----- RECORDS TO USE -----

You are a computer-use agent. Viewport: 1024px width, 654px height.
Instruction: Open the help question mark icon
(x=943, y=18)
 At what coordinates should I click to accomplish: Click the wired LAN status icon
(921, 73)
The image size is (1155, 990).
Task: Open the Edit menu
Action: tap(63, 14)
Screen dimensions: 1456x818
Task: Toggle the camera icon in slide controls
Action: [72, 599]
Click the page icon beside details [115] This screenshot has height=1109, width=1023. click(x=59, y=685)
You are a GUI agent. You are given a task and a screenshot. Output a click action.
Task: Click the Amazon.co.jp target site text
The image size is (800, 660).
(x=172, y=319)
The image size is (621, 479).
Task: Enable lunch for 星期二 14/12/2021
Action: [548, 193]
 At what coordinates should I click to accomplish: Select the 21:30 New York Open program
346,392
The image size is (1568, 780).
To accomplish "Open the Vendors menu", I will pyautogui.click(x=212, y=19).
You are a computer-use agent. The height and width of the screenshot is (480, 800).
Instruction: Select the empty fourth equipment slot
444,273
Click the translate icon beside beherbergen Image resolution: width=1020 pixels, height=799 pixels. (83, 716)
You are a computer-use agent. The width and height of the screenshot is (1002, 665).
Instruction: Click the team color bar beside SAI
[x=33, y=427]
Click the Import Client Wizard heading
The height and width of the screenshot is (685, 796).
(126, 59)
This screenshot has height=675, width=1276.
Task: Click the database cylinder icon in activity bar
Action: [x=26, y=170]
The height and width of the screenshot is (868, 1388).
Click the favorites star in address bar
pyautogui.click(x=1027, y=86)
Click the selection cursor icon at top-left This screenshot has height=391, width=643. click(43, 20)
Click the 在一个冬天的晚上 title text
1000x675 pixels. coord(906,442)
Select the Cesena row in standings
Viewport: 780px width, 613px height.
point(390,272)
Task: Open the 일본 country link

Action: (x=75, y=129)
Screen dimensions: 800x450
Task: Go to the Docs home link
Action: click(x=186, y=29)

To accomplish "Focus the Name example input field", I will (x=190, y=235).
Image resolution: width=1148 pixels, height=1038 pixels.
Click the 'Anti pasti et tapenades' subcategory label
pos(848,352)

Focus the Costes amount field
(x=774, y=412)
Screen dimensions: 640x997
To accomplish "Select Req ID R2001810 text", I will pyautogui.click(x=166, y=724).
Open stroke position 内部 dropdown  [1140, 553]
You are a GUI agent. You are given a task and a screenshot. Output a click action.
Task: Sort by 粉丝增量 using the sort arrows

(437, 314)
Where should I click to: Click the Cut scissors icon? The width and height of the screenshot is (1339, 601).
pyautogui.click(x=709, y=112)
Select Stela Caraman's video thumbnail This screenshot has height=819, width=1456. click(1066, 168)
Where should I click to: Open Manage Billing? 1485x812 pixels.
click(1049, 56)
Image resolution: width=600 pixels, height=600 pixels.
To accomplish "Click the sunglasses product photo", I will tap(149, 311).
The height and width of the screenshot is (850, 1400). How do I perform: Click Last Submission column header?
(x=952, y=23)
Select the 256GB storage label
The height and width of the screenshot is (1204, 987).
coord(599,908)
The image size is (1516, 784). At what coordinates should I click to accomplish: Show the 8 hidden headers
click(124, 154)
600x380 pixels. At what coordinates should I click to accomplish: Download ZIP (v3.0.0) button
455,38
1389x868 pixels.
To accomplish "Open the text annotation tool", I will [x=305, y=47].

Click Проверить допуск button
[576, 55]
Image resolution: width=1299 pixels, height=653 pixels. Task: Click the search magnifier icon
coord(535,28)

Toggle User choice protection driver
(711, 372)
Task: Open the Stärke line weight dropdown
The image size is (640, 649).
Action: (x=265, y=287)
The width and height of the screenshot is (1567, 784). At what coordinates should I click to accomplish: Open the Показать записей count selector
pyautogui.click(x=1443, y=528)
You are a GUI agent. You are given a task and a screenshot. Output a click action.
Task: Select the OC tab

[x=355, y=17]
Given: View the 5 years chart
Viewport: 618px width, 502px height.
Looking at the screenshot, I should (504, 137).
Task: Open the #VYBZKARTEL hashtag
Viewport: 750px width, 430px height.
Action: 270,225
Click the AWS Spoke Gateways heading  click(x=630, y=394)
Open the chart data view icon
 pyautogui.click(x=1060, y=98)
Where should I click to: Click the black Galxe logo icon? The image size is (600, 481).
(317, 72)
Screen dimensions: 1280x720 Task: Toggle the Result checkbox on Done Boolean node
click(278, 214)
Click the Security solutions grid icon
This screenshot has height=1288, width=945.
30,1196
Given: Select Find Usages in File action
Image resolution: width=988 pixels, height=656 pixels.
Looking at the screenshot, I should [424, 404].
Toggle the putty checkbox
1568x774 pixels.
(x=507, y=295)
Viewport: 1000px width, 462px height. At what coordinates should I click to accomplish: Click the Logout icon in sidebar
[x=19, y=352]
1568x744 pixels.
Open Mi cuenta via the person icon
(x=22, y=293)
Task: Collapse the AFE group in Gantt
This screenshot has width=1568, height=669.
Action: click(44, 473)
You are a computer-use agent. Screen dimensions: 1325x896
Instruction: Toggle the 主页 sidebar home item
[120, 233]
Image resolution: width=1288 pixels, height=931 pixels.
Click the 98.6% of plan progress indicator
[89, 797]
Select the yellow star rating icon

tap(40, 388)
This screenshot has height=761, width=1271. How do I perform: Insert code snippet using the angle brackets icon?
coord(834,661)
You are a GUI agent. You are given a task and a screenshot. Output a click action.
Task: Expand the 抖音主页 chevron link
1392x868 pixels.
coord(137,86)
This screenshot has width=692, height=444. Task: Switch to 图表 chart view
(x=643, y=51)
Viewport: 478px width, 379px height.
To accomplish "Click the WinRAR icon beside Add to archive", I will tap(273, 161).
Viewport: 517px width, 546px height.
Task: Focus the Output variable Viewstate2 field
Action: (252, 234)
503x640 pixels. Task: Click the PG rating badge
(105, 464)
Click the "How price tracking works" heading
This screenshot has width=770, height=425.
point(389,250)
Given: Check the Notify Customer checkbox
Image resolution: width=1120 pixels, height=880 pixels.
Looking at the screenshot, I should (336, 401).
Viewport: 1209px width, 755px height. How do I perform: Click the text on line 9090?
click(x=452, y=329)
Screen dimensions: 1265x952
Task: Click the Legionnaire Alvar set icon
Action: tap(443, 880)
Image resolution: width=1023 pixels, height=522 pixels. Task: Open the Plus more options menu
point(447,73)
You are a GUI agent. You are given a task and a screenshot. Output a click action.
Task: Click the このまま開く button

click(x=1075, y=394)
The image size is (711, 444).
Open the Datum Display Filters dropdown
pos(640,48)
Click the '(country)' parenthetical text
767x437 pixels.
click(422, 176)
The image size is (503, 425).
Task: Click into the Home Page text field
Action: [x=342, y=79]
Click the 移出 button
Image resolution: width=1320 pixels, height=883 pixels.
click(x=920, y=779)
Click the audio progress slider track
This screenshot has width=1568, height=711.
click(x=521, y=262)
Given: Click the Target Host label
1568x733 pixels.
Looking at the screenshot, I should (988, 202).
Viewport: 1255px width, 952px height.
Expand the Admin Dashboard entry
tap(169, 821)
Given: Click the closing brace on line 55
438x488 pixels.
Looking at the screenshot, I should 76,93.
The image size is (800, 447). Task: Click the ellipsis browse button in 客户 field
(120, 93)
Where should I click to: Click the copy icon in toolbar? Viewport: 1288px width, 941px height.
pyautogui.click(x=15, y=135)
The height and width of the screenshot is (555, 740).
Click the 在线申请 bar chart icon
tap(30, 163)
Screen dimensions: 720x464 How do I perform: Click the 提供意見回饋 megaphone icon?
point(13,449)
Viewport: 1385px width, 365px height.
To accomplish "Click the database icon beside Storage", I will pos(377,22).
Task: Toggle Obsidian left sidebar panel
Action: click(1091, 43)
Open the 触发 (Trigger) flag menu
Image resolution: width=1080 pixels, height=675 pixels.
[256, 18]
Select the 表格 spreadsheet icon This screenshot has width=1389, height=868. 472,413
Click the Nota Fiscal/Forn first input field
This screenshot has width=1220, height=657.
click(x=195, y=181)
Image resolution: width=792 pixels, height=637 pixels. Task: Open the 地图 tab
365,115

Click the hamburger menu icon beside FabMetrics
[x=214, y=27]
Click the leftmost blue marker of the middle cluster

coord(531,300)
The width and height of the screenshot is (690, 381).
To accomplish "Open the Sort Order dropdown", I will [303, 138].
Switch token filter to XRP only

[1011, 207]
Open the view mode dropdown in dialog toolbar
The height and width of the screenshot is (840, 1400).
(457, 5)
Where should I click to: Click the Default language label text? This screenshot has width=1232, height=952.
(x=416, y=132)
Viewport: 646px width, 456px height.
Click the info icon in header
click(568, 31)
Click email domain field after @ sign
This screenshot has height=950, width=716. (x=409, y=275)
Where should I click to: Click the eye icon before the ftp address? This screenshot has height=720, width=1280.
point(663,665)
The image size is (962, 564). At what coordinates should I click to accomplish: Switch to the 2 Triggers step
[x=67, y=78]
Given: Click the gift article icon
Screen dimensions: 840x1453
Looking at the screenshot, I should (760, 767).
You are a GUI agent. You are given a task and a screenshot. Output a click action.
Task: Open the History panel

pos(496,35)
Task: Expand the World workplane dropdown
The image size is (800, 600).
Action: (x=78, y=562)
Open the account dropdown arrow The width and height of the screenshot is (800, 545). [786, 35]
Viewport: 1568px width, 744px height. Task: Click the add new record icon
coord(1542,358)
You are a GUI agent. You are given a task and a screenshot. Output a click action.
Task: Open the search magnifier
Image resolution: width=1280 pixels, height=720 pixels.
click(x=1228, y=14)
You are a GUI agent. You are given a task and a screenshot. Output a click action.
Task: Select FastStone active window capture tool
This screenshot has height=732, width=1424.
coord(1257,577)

-----

§ **OBJECTIVE**:
Extract the lines of the listing above verbatim, beginning with the line containing "Click the Nota Fiscal/Forn first input field" and continuing through the line containing "click(x=1228, y=14)", both included.

§ **EXERCISE ANSWER**:
Click the Nota Fiscal/Forn first input field
This screenshot has width=1220, height=657.
click(x=195, y=181)
Image resolution: width=792 pixels, height=637 pixels. Task: Open the 地图 tab
365,115

Click the hamburger menu icon beside FabMetrics
[x=214, y=27]
Click the leftmost blue marker of the middle cluster

coord(531,300)
The width and height of the screenshot is (690, 381).
To accomplish "Open the Sort Order dropdown", I will [303, 138].
Switch token filter to XRP only

[1011, 207]
Open the view mode dropdown in dialog toolbar
The height and width of the screenshot is (840, 1400).
(457, 5)
Where should I click to: Click the Default language label text? This screenshot has width=1232, height=952.
(x=416, y=132)
Viewport: 646px width, 456px height.
Click the info icon in header
click(568, 31)
Click email domain field after @ sign
This screenshot has height=950, width=716. (x=409, y=275)
Where should I click to: Click the eye icon before the ftp address? This screenshot has height=720, width=1280.
point(663,665)
The image size is (962, 564). At what coordinates should I click to accomplish: Switch to the 2 Triggers step
[x=67, y=78]
Given: Click the gift article icon
Screen dimensions: 840x1453
Looking at the screenshot, I should (760, 767).
You are a GUI agent. You are given a task and a screenshot. Output a click action.
Task: Open the History panel

pos(496,35)
Task: Expand the World workplane dropdown
The image size is (800, 600).
Action: (x=78, y=562)
Open the account dropdown arrow The width and height of the screenshot is (800, 545). [786, 35]
Viewport: 1568px width, 744px height. Task: Click the add new record icon
coord(1542,358)
You are a GUI agent. You are given a task and a screenshot. Output a click action.
Task: Open the search magnifier
Image resolution: width=1280 pixels, height=720 pixels.
click(x=1228, y=14)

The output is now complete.